The whole point of reading thrillers is to live vicariously exciting lives through the characters in the books. Authors like Dumas and Ludlum take it a step further and have created characters in their books that escape their fictional lives for new ones as they take the reader along with them. That is the author’s goal here, and he does a commendable job of it.
Ryan Butler is an unhappy corporate attorney in an unhappy marriage – a man who is only pretending to be alive. At the urging of his class-fixated wife, he is slogging his way towards a partnership in his fusty Main Line firm when his life takes a turn into the sinister. He learns that an old friend and baseball teammate is in an extraordinary type of coma, and this old friend’s gorgeous wife is in need of his help in many ways.

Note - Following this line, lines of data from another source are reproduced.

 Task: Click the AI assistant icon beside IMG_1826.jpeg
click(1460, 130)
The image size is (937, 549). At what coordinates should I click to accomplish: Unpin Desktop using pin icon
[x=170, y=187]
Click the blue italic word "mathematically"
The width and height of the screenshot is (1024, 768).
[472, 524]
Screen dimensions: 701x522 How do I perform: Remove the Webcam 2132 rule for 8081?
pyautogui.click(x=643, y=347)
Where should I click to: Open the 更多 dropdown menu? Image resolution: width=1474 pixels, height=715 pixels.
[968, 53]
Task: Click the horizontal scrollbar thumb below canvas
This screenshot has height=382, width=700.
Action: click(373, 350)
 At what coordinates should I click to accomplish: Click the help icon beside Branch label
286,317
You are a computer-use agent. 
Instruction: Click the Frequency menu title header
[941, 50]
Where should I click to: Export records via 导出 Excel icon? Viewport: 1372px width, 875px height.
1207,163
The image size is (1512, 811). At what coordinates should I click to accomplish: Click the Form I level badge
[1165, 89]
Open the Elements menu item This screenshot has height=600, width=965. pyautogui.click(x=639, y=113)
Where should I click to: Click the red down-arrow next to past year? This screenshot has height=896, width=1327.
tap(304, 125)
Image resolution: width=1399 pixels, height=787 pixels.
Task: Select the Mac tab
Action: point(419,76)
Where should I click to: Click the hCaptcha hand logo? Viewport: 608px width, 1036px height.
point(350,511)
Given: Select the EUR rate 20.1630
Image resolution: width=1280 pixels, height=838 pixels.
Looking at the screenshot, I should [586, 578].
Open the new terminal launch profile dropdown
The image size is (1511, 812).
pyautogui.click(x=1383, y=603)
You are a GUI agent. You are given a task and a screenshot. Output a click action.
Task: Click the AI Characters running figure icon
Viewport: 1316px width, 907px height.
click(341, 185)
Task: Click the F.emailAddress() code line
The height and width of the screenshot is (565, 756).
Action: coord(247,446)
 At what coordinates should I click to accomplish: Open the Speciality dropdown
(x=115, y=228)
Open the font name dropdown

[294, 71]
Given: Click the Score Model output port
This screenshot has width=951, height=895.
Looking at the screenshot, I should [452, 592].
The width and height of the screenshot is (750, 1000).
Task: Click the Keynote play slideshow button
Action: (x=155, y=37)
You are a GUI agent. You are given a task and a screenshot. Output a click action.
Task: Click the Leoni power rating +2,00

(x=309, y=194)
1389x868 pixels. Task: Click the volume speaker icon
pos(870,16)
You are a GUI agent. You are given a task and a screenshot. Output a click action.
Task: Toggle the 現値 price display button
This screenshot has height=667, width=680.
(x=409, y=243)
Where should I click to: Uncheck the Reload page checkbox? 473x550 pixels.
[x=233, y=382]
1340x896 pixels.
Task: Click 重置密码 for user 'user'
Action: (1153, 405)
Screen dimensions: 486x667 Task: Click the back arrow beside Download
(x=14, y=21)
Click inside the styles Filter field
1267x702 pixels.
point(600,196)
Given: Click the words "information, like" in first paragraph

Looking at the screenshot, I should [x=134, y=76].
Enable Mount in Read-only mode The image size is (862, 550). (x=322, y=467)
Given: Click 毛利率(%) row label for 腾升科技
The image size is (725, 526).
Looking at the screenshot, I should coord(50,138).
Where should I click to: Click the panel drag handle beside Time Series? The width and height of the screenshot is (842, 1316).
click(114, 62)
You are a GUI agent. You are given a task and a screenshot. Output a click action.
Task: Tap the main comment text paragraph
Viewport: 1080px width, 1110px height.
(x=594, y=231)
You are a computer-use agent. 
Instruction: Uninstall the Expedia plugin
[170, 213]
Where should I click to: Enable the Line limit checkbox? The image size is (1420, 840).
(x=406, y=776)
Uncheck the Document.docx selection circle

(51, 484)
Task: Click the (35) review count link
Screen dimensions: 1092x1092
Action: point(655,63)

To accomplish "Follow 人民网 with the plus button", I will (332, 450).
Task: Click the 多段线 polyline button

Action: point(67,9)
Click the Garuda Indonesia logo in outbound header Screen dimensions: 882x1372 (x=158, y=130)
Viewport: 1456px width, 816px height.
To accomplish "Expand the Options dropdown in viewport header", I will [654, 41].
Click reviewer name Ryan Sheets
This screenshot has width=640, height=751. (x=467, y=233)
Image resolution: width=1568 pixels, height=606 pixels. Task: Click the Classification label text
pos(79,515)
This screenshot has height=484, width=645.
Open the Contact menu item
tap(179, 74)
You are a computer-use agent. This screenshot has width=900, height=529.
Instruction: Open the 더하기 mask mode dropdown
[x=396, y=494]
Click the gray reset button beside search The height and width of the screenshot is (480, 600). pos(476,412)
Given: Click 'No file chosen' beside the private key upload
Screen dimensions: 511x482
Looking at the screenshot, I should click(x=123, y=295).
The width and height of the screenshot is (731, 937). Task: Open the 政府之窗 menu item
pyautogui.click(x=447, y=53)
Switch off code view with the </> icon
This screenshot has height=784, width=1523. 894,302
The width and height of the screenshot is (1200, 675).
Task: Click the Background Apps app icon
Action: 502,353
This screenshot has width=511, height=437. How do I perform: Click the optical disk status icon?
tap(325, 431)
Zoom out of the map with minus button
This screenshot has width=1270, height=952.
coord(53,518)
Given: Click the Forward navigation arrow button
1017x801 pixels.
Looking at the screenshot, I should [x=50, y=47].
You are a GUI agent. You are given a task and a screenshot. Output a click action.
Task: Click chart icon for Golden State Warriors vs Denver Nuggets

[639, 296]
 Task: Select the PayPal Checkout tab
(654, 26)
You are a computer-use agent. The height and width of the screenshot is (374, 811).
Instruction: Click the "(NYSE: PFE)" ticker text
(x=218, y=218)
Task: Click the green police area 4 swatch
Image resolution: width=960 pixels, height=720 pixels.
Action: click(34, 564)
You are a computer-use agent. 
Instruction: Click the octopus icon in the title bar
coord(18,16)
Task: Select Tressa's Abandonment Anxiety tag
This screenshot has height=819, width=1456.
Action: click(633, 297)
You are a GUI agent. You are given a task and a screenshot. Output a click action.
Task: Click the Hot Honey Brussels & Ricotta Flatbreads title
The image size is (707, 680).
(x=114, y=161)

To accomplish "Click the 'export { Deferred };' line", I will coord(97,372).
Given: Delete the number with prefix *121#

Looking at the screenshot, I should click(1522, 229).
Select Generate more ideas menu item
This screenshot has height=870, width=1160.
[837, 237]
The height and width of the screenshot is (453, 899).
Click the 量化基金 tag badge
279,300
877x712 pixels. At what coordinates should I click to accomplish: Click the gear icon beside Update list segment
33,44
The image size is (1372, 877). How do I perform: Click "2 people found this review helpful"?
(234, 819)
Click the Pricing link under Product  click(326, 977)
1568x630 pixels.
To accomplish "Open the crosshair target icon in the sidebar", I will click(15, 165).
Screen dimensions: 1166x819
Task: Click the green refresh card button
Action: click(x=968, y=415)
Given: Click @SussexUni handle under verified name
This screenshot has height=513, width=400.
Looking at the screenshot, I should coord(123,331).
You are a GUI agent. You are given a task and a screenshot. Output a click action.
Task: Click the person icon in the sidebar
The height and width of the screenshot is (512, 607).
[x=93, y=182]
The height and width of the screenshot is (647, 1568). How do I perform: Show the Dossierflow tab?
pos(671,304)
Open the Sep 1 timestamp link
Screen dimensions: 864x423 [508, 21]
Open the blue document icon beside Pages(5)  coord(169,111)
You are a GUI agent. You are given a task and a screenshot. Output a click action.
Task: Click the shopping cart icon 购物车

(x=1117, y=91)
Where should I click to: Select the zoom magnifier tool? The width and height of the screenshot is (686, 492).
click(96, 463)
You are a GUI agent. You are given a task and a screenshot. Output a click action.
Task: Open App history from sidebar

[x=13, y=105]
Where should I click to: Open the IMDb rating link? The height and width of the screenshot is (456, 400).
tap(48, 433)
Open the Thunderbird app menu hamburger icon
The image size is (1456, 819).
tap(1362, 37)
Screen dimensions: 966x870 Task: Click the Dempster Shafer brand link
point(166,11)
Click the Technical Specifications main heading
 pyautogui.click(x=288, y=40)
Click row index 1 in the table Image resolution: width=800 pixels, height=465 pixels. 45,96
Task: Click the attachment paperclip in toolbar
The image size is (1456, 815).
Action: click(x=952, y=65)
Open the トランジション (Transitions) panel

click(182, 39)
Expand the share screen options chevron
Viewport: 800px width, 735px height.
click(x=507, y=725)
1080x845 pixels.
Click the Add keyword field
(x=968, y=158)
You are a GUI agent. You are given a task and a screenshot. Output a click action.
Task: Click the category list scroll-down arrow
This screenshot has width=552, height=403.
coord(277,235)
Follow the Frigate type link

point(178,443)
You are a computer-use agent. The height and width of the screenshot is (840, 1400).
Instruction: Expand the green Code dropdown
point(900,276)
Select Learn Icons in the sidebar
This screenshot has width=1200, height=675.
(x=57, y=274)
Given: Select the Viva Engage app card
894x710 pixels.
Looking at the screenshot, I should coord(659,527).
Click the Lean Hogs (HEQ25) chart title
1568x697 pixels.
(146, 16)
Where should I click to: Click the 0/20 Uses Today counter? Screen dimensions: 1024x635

Butler is bumped off a life course he has regretted and rues and readily lets himself be drawn into an adventure to save his friend, as well as complete strangers, and, perhaps, himself. His journey of escape leads him from the East Coast to the West, and on to the Midwest, and finally to a Caribbean isle where the barkeeps might keep secrets darker than their rum.
As Butler goes further off path, he loses track of who he can trust: his government, his wife, his friend’s wife, the police. So, the plot readily builds in tension from page to page and brings the reader along for the ride.
The author obviously likes his characters, human flaws and all, and consequently, so does the reader. (Butler engages in some ethically challenged behavior; but who wants a perfect hero?) Lubitz keeps the action quickly apace but rolls up the story with a not-so-tidy ending, leaving readers with another mystery: what will become of his remaining characters? For that, he announces that a sequel in the works.